AstroCATS2016
A list of the most important telescope specifications (Terence Dickinson)

Telescope Glossary

Can’t tell a Maksutov from a Newtonian? In the dark about the difference between resolution and focal ratio?  This  glossary of optical terminology will help.

The following terms represent the most important optical specifications of any telescope:

Note: Magnification is one trait that can be ignored. The general magnification limit for a telescope is 50x the aperture in inches or 2x the aperture in millimetres. For example, the maximum usable power for a 60mm telescope is only 120x. Claims that such a telescope can magnify 400x are misleading, intended solely to lure the unsuspecting buyer.
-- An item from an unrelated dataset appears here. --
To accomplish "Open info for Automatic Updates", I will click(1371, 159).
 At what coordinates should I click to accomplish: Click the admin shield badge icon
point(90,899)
Aperture and Light-Gathering Power

Telescopes are rated by their aperture. A 4-inch instrument has a main lens or mirror 4 inches in diameter. The larger the lens or mirror, the more light it collects, providing brighter and sharper images. An 8-inch telescope has four times the surface area, and therefore light-gathering power, of a 4-inch, making its images four times brighter.

Resolution

In theory, an 8-inch telescope can resolve twice as much detail as can a 4-inch instrument. The resolving power of a telescope can be estimated with a simple formula: Resolving power (in arc seconds) = 4.56 divided aperture of telescope (inches); or 116 divided aperture of telescope (mm). This is the empirical rule devised by William Dawes in the 19th century. When manufacturers list a resolving power, they are merely stating the Dawes limit for the aperture of telescope, not a measure performance value for that specific model.

Focal Length

The length of the light path from the main mirror or lens to the focal point (the location of the eyepiece) is the focal length. With Maksutov- and Schmidt-Cassegrains, the optical path is folded back on itself, making the tube shorter than the focal length.

Focal Ratio

The focal ratio is the focal length divided by the aperture. For example, a 100mm telescope with a focal length of 800mm has a focal ratio of f/8. For photography, faster f/4 to f/6 systems yield shorter exposure times (therefore, these are known as fast focal ratios). But when used visually, image brightness depends solely upon the aperture. Focal ratio has nothing to do with it.

Diffraction-Limited

A promise of diffraction-limited optics means aberrations in the optics are small enough that image quality is affected primarily by the wave nature of light and not by errors in the optics. This is equivalent to stating that the optics provide a final error at the eyepiece of only one-quarter of a wavelength of light (the wavefront error), meeting the so-called Rayleigh criterion, a minimum standard for amateur telescopes. Anything worse, and planets will look soft, if not blurry. Contrary to some ad claims, diffraction-limited does not mean the optics cannot be improved upon. Premium telescopes can do better, with wavefront errors of 1/6 to 1/8 wave. Under good conditions, tests have proved that date difference is noticeable, but the performance edge over 1/4 wave optics comes at a high cost.

Central Obstruction

While the secondary mirror in a reflector blocks some light, the loss is not significant. The noticeable effect is the smearing of image contrast caused by the added diffraction of light from the obstruction. This effect is proportional to the diameter of the secondary mirror. As such, central obstruction should be stated as a percentage of the diameter of the aperture. An 8-inch scope with a 2.75-inch-diameter secondary mirror has a central obstruction of 34 percent. To make numbers even smaller, some companies state obstruction as a percentage of area (12 percent in this example). In general, a central obstruction of 20 percent of lower by diameter produces a negligible effect.

Types of Telescopes

Achromatic Refractor

Uses a doublet lens with elements made of crown and flint glass. In f/10 to f/15 focal ratios, chromatic aberration is negligible.

Apochromatic Refractor

To eliminate false colour, some apos use triplet lenses with elements of Super ED glass. Others use flourite doublets or small corrector lenses near the focuser.

Newtonian Reflector

Invented by Isaac Newton in 1668, this classic design uses a concave primary mirror (preferably with a parabolic curve) with a flat secondary mirror.

Schmidt-Cassegrain

An aspherical corrector plate compensates for aberrations in the f/2 spherical mirror. A convex secondary folds the light path down the stubby tube.

Maksutov-Cassegrain

Based on a design invented by Dmitri Maksutov in 1941, the Mak-Cass uses a steeply curved corrector lens. The all-spherical surfaces are easy to mass-produce.

Schmidt-Newtonian

This hybrid design, usually f/4 or f/5, combines a Schmidt corrector with Newtonian optics to reduce the off-axis coma inherent in fast Newtonians.

Maksutov-Newtonian

Usually made in f/6 focal lengths, this design boasts a view free of aberrations across a wide field of view at low power and refractorlike images at high power.